CLO2: Evaluate the transformative economic effects of AI on productivity, labour markets, innovation, and market competition.
CLO3: Critically analyse the ethical, social, and regulatory dimensions of AI implementation in economic contexts.
CLO4: Formulate evidence-based strategic responses to economic challenges and opportunities presented by AI.
CLO5: Develop effective methods to communicate effectively and clearly, integrating interdisciplinary knowledge related to AI economics.
Overview of Learning Activities
In this course, you will actively engage in diverse learning activities, including interactive class discussions, multimedia content exploration (videos, podcasts), critical review of academic literature and industry reports, participation in real-world simulations and scenario planning, reflective writing tasks, and collaborative projects with peers. These varied activities support applied learning and professional skill development, preparing you for the dynamic landscape of the digital economy.

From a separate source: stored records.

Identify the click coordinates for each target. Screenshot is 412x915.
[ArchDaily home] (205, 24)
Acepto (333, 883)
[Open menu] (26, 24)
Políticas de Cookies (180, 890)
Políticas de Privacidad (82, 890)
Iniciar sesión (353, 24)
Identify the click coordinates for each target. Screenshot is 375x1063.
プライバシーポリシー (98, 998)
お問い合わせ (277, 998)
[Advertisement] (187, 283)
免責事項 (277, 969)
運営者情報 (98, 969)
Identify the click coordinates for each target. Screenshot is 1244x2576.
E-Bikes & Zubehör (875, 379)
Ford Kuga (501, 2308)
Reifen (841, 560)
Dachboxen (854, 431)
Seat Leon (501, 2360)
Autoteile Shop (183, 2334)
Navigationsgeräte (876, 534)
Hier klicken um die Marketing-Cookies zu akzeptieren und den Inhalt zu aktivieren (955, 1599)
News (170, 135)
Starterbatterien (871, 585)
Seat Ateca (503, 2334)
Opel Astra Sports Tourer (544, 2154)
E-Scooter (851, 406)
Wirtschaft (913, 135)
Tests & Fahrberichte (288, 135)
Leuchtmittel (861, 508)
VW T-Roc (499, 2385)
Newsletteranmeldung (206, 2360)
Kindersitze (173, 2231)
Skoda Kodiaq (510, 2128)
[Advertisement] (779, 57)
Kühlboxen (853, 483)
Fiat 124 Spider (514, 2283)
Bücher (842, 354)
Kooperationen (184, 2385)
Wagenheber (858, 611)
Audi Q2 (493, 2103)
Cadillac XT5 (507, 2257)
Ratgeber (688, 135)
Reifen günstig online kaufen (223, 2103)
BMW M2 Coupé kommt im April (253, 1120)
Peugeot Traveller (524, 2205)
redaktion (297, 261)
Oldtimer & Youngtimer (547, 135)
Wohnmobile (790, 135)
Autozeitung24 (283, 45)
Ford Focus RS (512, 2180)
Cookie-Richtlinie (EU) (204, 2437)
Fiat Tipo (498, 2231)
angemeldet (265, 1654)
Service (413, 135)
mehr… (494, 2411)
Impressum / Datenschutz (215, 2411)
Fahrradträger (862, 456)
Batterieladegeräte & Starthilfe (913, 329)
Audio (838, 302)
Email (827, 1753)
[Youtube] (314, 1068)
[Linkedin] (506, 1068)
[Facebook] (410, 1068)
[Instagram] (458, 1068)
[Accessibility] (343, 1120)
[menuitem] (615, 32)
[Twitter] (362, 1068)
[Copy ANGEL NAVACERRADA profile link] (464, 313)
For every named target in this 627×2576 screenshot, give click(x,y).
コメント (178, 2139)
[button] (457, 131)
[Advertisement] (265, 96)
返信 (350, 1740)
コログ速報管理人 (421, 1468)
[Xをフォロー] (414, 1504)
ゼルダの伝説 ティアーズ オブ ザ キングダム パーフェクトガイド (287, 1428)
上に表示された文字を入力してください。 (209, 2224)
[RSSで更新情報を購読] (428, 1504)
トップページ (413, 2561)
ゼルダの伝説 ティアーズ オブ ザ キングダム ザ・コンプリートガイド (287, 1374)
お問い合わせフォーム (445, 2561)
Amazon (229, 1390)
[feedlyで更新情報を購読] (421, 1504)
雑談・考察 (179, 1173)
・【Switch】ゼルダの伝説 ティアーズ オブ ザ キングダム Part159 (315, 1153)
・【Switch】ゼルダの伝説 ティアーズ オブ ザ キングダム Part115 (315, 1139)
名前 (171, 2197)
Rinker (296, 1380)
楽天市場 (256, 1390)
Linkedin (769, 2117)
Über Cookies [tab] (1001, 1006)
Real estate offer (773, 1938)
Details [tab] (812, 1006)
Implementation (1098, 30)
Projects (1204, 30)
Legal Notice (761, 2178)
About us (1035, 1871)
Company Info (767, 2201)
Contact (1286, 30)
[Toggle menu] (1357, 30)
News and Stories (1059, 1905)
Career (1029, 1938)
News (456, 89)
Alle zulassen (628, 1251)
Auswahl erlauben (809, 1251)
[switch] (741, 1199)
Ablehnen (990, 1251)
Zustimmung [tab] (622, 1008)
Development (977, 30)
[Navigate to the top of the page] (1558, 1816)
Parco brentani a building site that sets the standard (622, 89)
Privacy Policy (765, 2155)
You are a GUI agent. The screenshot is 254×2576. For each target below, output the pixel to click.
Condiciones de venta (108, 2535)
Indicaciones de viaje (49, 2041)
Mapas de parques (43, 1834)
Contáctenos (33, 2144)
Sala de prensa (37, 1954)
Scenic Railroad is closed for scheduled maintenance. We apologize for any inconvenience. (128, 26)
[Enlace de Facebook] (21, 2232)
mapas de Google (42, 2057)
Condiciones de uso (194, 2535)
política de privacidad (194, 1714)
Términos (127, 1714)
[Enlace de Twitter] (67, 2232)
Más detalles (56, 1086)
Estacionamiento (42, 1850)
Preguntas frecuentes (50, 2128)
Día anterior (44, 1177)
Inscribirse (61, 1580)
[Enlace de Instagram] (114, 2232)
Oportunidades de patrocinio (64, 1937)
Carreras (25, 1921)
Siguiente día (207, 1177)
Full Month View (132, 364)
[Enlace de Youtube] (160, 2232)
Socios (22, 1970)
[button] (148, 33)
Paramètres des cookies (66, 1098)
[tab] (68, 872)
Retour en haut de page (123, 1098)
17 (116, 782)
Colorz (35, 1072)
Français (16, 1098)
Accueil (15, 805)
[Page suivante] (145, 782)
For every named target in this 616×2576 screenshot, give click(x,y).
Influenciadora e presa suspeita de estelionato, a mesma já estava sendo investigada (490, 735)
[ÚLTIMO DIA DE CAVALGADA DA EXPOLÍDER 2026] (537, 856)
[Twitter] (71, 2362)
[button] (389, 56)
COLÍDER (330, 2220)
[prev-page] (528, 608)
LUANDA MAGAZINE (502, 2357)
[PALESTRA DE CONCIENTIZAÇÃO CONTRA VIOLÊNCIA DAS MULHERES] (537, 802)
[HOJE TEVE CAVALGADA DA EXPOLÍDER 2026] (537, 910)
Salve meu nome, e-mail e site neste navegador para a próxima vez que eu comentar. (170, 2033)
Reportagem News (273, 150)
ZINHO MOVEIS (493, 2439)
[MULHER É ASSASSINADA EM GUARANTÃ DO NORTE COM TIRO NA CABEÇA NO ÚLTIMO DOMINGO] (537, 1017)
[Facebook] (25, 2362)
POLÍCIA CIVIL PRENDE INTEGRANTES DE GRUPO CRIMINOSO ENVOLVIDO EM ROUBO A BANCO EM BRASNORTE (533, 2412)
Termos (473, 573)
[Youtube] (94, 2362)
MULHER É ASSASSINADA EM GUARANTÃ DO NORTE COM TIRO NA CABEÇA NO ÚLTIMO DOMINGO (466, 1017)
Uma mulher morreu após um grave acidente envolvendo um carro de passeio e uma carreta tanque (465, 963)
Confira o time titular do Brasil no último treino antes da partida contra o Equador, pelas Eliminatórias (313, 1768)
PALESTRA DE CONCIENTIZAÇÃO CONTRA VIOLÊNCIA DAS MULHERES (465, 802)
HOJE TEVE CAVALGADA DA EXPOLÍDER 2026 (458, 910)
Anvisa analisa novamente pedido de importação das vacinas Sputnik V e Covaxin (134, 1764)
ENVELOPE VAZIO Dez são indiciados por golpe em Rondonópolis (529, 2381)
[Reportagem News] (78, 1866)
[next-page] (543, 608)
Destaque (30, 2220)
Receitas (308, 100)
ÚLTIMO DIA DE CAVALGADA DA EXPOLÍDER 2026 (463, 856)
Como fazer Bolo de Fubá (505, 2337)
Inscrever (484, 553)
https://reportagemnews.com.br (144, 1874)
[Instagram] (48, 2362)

The delivery of this course is blended comprising of face-to-face and online learning.
Overview of Learning Resources
Various learning resources are available online through MyRMIT Studies\Canvas. The lecture notes and workshop notes are posted on Canvas.
Resources are also available online through RMIT Library databases and other facilities. Visit the RMIT library website for further details. Assistance is available online via our chat and email services, face to face at our campus libraries or via the telephone on (03) 9925 2020.
Additional resources and/or sources to assist your learning will be identified by your course coordinator and will be made available to you as required during the teaching period.
Overview of Assessment
The assessment tasks, their weighting and the course learning outcomes to which they are aligned are as follows:
Assessment Task 1: 20%
Linked CLOs: 1
Assessment Task 2: 40%
Linked CLOs: 2, 3, 5
Assessment Task 3: 40%
Linked CLOs: 3,4,5
Feedback will be provided throughout the semester in class and/or in online forums through individual and group feedback on practical exercises and individual consultation.